No. CA2011-11-115, 2012-Ohio-4876, addressed the issue of whether the imposition of
two firearm specification under R.C. 2929.14(B)(1)(g), must be imposed consecutively or
concurrently to each other and held that:
[Defendant] argues that because he committed his crimes as part of a single
criminal objective, mainly to flee from the police, his sentences should be
run concurrently. As support, [defendant] cites several cases in which courts
analyze whether crimes were committed as part of a single transaction, and
then hold that sentences imposed for firearm specifications must run
concurrently if committed as part of a single criminal objective. See, e.g.,
State v. Moore, 161 Ohio App.3d 778, 2005-Ohio-3311 (7th Dist.).
However, regardless of whether [defendant]’s crimes were a single
transaction, R.C. 2929.14(B)(1)(g) specifically states that when a defendant
is sentenced to more than one felony, including murder or felonious assault,
the sentencing court “shall impose” the two most serious gun specifications
and then may, in its discretion, impose additional sentences for additional
firearm specifications. See also State v. Cassano, 8th Dist. No. 97228,
2012-Ohio-4047.
[Defendant] further argues that the case law he cites is controlling because
the statute does not address whether the trial court is required to order the
sentences consecutive or concurrent. However, we disagree and find that
pursuant to R.C. 2929.14(B)(1)(g), sentences for multiple gun
specifications should be run consecutive to each other. See Glenn, 8th Dist.
No. 97314, 2012-Ohio-3075; and State v. Fischer, 9th Dist. No. 26110,
2012-Ohio-3665.
While the General Assembly did not include the word “consecutive” in R.C.
2929.14(B)(1)(g), it nonetheless carved out an exception to the general rule
that a trial court may not impose multiple firearm specifications for crimes
committed within a single transaction. The mandatory language of the
statute (“the court shall impose”) also indicates the General Assembly’s
intention that the defendant serve multiple sentences for firearm
specifications associated with the enumerated crimes, such as murder or
felonious assault. Had the Legislature intended a per se rule that sentences
for firearm specifications must be served concurrent with one another, it
could have stated as much. Or, the Legislature could have chosen not to
codify R.C. 2929.14(B)(1)(g), which serves as an exception to the rule that
multiple firearm specifications must be merged for purposes of sentencing
when the predicate offenses were committed as a single criminal
transaction.
[Defendant] did not argue that the trial court abused its discretion in
ordering the third firearm specification as set forth in R.C.

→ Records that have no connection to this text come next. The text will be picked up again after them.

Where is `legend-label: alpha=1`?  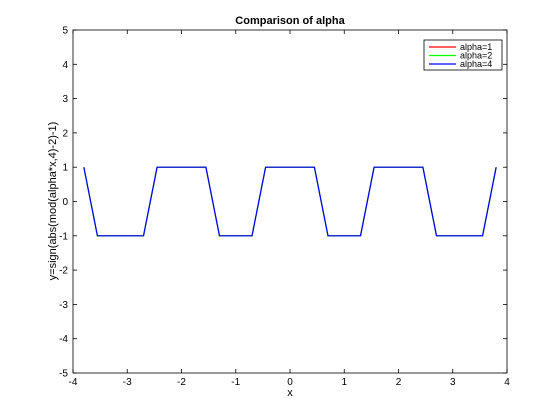 legend-label: alpha=1 is located at coordinates (476, 47). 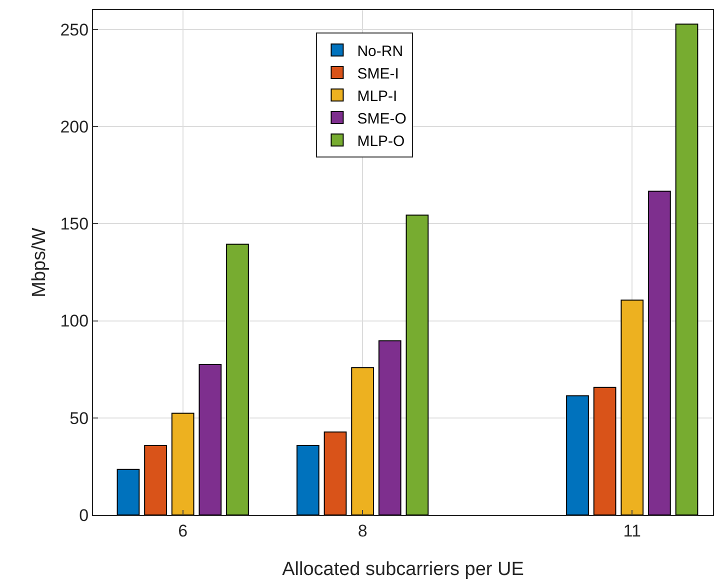 What do you see at coordinates (84, 516) in the screenshot?
I see `y-tick-label: 0` at bounding box center [84, 516].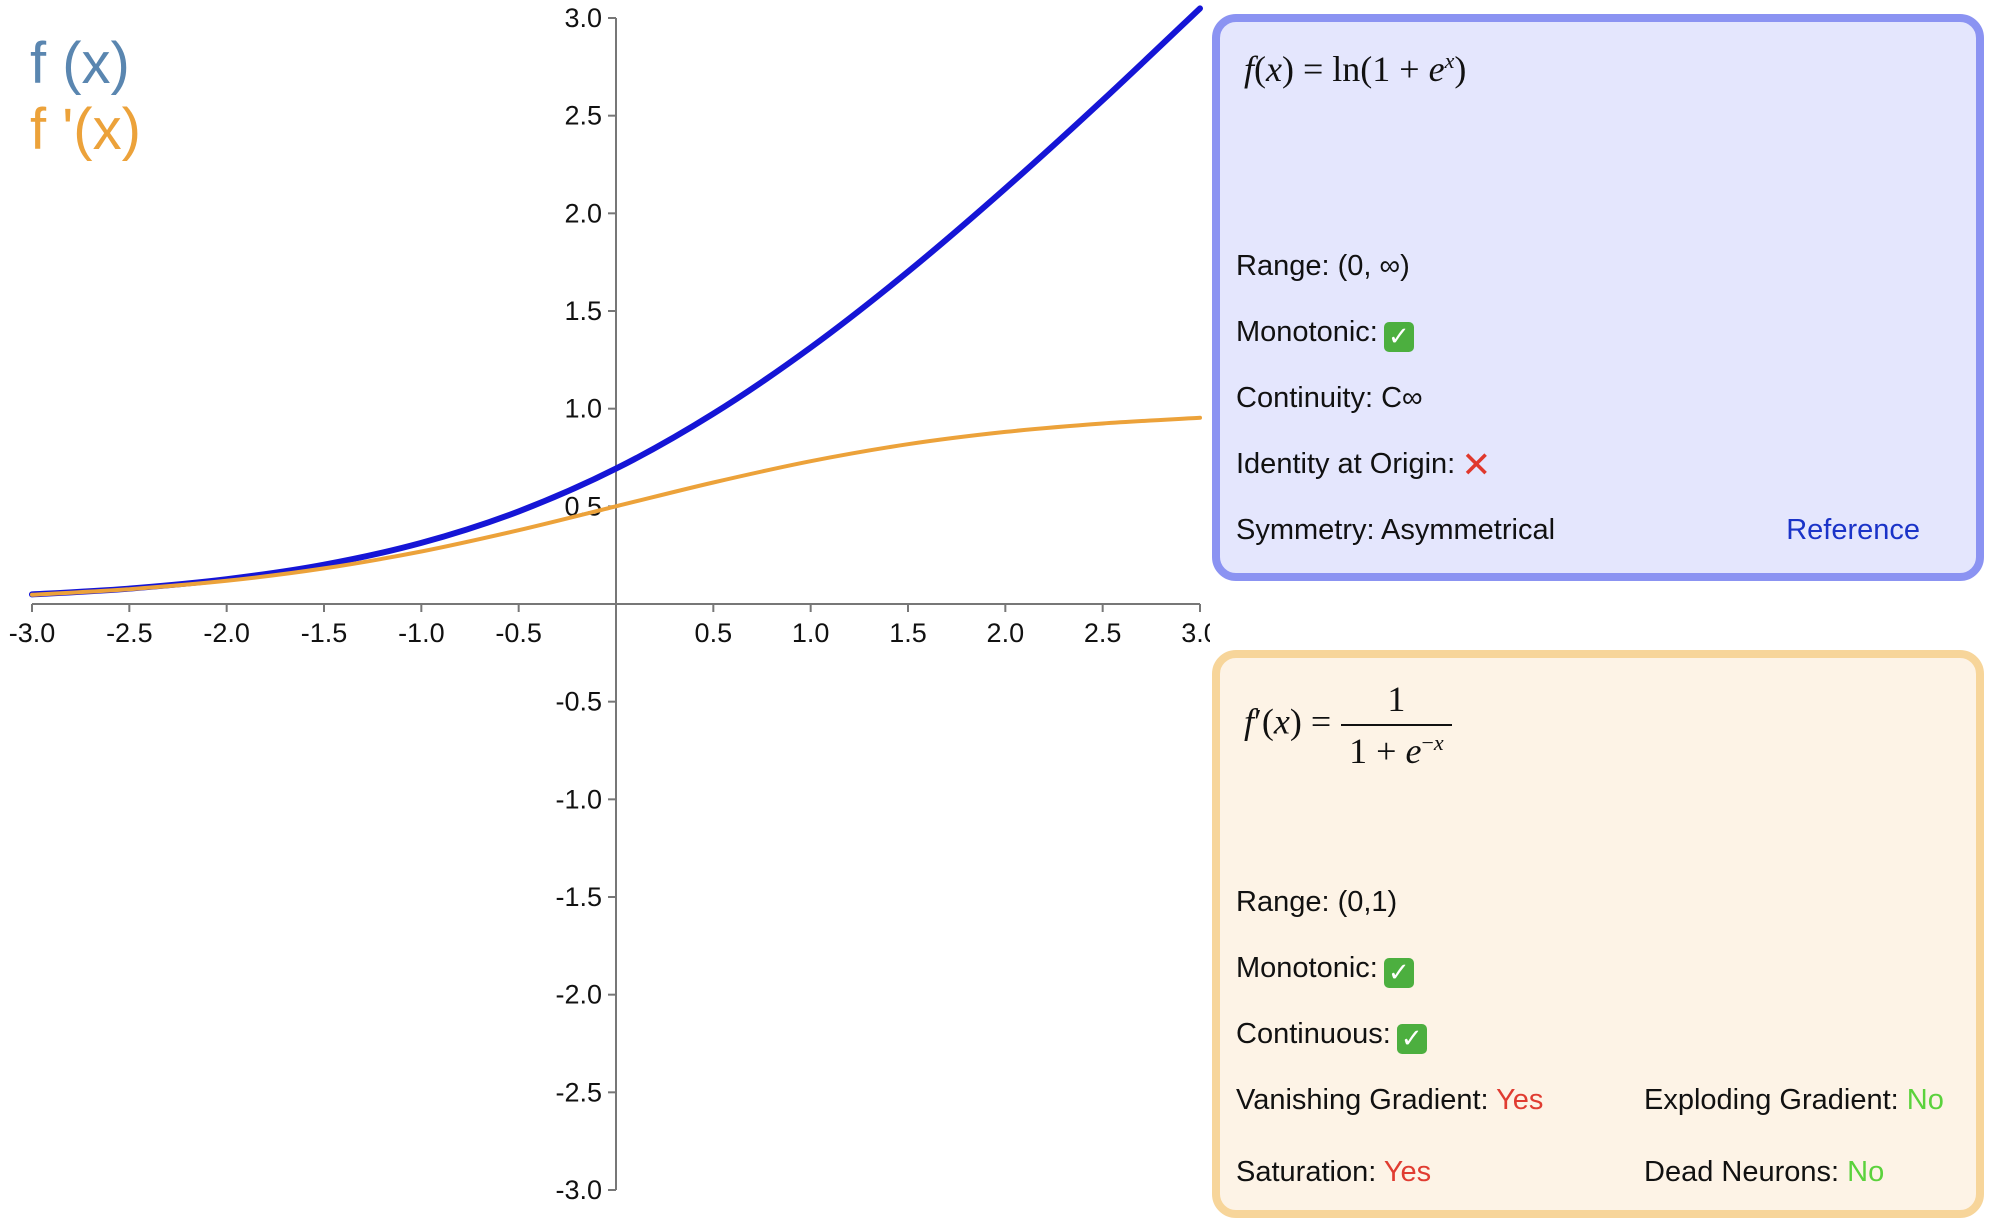 Image resolution: width=2000 pixels, height=1224 pixels. I want to click on y-tick-label: 1.0, so click(583, 409).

2929.14(B)(1)(g), we nonetheless find that the trial court did not abuse its
discretion in ordering the additional firearm specification in addition to the
other two required by statute. The trial court took into consideration the
fact that [defendant] had a lengthy criminal past, and that his actions during
the police chase caused the death of [victim] and placed countless other
officers and civilians in danger. The fact that [defendant] had a gun on his
person during the chase only heightened the potential danger. The trial
court’s decision to impose the additional firearm specification was not
unreasonable, arbitrary, or unconscionable.
Id. at ¶ 71; see also State v. Savage, 7th Dist. No. 11-MA-163, 2012-Ohio-2435;
Cassano, 8th Dist. No. 97228, 2012-Ohio-4047; State v. Bushner, 9th Dist. No. 26532,
2012-Ohio-5996,
{¶11} Accordingly, we find that Vanderhorst has failed to establish that he was
prejudiced by the conduct of appellate counsel on appeal. The trial court was required
to impose multiple and consecutive three-year terms of incarceration upon Vanderhorst.
The fact that some of the offenses were allied offenses of similar import did not obviate
the multiple and consecutive sentencing requirements of R.C. 2929.14(B)(1)(g), formerly
R.C. 2929.14(D)(1)(g). Thus, appellate counsel was not required to raise the issue of the
need to merge the firearm specifications on appeal, and appellate counsel was not
ineffective upon appeal.
{¶12} Application for reopening is denied.